She said El Rodeo PTA members originally did not see a problem with auctioning the wine.

Tanenbaum said that including wine in the auction was an “innocent mistake” that had been made on previous occasions but would not be repeated.

In its decision, the district PTA urged that the state PTA guidebook add a notation that the Education Code prohibits selling or offering alcohol on school grounds. But Roth said that the finding ought to be stronger, spelling out, for instance, that having alcohol at family-oriented events sends children the wrong message.

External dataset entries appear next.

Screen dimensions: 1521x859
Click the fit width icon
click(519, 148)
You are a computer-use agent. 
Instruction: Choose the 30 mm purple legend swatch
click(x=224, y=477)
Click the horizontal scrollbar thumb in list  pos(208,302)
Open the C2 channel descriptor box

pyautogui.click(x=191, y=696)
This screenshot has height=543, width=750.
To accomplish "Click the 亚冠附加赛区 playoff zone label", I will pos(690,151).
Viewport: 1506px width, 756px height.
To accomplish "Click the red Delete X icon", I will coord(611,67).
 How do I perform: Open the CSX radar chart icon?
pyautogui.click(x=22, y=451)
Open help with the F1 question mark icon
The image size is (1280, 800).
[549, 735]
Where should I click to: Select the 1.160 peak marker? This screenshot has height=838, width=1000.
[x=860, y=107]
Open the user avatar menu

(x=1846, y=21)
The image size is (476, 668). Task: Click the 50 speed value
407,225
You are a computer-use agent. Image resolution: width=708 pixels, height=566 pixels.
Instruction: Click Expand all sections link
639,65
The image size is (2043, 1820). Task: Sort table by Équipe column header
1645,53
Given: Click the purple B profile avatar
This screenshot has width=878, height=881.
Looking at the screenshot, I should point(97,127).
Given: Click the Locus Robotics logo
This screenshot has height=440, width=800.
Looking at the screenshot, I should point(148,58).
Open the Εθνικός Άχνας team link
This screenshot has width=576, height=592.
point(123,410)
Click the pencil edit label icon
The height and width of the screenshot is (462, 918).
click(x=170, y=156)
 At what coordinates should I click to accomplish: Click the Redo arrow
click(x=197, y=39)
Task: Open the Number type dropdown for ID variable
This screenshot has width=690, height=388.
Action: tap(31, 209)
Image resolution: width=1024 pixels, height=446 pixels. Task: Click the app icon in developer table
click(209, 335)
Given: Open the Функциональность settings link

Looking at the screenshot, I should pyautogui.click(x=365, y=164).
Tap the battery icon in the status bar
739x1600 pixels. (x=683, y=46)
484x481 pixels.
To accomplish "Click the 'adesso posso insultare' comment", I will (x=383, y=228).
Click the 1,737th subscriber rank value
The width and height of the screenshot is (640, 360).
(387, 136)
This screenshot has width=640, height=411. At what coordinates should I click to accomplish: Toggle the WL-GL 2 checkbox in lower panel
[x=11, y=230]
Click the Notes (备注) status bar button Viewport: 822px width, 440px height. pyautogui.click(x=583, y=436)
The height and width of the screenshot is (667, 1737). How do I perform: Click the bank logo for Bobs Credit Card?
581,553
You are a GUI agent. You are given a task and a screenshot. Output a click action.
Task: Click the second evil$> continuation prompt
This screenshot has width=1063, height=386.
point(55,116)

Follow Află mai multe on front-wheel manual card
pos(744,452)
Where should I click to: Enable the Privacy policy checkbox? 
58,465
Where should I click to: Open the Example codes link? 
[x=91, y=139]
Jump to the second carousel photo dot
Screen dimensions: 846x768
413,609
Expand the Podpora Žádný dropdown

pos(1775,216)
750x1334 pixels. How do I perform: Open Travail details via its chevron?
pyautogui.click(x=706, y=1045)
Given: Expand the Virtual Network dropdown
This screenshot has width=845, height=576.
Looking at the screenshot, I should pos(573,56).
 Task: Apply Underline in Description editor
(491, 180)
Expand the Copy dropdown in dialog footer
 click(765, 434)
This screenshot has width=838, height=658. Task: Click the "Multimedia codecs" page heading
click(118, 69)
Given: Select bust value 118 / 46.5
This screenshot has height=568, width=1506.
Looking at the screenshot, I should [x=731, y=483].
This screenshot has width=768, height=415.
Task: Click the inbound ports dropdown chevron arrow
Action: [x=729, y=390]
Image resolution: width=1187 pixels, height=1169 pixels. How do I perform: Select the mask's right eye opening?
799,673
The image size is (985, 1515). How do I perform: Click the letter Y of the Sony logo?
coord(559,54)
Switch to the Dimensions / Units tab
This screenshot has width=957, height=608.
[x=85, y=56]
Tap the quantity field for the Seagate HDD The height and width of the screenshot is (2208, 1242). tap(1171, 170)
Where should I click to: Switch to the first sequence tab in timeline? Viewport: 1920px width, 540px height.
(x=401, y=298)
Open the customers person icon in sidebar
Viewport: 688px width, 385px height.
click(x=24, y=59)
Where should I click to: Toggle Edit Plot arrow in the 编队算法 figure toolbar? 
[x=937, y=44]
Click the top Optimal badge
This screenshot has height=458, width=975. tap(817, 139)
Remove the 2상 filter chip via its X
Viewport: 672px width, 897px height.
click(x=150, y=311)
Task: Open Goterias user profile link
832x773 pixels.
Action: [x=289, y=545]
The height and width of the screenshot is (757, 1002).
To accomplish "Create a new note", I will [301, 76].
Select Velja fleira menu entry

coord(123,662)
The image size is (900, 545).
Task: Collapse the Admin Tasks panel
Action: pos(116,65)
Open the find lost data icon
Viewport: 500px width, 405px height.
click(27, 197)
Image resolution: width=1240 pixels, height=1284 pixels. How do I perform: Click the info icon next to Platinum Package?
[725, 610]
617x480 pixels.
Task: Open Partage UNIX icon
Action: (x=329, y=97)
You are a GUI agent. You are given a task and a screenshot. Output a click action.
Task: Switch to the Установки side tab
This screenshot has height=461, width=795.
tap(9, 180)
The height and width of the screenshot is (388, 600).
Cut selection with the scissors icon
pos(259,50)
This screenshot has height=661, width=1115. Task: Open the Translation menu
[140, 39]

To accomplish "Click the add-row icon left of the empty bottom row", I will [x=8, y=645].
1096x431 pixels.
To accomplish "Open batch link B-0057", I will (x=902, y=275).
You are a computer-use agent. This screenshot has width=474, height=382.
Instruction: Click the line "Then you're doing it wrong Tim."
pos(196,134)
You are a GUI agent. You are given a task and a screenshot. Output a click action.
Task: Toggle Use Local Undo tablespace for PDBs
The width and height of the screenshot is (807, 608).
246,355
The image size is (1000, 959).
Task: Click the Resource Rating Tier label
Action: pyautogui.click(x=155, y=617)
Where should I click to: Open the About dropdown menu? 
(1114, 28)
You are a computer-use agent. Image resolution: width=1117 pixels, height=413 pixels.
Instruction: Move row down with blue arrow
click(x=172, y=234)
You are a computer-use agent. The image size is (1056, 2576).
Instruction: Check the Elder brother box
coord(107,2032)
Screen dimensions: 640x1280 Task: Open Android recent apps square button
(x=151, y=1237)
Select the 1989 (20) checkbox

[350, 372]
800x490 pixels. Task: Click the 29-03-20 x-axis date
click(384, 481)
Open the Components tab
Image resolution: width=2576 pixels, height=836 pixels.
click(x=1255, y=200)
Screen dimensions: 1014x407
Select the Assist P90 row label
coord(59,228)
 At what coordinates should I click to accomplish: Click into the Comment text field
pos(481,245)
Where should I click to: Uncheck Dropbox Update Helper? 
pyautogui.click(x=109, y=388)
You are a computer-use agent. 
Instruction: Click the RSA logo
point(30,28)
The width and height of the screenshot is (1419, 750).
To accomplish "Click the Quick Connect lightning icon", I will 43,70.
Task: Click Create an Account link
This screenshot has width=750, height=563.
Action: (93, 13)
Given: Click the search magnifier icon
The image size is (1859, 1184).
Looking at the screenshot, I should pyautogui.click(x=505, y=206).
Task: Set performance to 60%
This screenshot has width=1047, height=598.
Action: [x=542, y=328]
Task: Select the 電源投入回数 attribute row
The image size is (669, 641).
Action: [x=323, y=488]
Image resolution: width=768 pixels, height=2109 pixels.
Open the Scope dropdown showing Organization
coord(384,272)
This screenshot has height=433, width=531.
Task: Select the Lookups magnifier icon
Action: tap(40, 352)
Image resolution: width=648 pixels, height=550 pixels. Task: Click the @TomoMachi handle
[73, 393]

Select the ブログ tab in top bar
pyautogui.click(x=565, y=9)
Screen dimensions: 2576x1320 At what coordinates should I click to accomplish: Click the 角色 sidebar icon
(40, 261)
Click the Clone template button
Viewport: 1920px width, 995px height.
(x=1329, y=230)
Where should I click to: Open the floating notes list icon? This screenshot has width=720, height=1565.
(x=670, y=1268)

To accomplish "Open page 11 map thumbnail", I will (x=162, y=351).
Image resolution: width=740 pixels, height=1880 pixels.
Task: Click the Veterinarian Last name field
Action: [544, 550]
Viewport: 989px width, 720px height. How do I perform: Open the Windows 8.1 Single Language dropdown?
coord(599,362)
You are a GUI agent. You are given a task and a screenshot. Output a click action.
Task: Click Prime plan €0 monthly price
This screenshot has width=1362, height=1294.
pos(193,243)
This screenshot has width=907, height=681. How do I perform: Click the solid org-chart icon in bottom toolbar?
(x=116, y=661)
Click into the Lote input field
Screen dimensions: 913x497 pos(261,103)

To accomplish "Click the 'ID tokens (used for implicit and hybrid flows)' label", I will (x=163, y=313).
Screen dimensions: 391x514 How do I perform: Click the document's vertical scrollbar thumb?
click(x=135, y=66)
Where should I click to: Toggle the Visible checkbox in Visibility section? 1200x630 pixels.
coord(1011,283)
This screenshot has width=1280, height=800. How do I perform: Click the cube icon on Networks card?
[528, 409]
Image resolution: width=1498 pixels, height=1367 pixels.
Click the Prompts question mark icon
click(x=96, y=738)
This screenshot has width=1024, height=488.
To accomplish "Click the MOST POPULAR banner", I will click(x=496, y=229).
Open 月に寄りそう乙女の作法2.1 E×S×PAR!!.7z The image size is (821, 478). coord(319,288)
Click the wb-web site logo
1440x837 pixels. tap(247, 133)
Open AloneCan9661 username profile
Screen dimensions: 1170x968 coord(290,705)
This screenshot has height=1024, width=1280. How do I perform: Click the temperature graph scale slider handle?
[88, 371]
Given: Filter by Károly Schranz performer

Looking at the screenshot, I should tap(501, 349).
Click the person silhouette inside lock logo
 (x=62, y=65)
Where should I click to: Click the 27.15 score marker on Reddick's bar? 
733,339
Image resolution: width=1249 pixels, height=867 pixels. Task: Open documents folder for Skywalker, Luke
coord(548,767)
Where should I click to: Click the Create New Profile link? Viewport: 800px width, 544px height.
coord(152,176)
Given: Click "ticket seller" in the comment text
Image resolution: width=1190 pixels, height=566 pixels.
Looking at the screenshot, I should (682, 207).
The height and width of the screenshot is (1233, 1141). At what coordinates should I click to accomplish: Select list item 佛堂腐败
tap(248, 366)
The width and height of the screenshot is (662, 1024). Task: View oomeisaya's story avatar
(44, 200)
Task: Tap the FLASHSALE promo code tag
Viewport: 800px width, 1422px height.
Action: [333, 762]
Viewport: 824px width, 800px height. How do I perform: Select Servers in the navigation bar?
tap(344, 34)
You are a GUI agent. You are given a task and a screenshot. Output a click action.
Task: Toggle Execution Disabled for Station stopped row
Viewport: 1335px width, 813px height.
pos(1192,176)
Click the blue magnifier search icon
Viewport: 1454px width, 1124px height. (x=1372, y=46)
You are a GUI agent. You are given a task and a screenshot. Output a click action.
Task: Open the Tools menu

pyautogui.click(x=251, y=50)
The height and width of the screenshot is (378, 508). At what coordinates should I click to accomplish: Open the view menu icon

Roth’s anti-alcohol stance was a prominent part of her failed campaign for City Council in April. Her previous targets have included wine-tasting classes at the Beverly Hills Unified School District’s adult school and wine-tasting fund-raisers. She pushed the school district for explicit anti-alcohol rules, and last week the school board approved a policy that bans distribution of alcohol at student events and urges parents to act as models for children.

Roth has reported restaurants that fail to post warnings of the dangerous effects of alcohol on pregnant women and fetuses, as required by Proposition 65. “You go into a restaurant and tell them, ‘You don’t have a Prop. 65 sign up.’ You know what’s going to happen the next time you’re in there? Absolutely nothing. People don’t respond a great deal of the time.

“I’ve tried to make people look at what the consequences are,” she said, saying that is why she is refusing to give up in the PTA case.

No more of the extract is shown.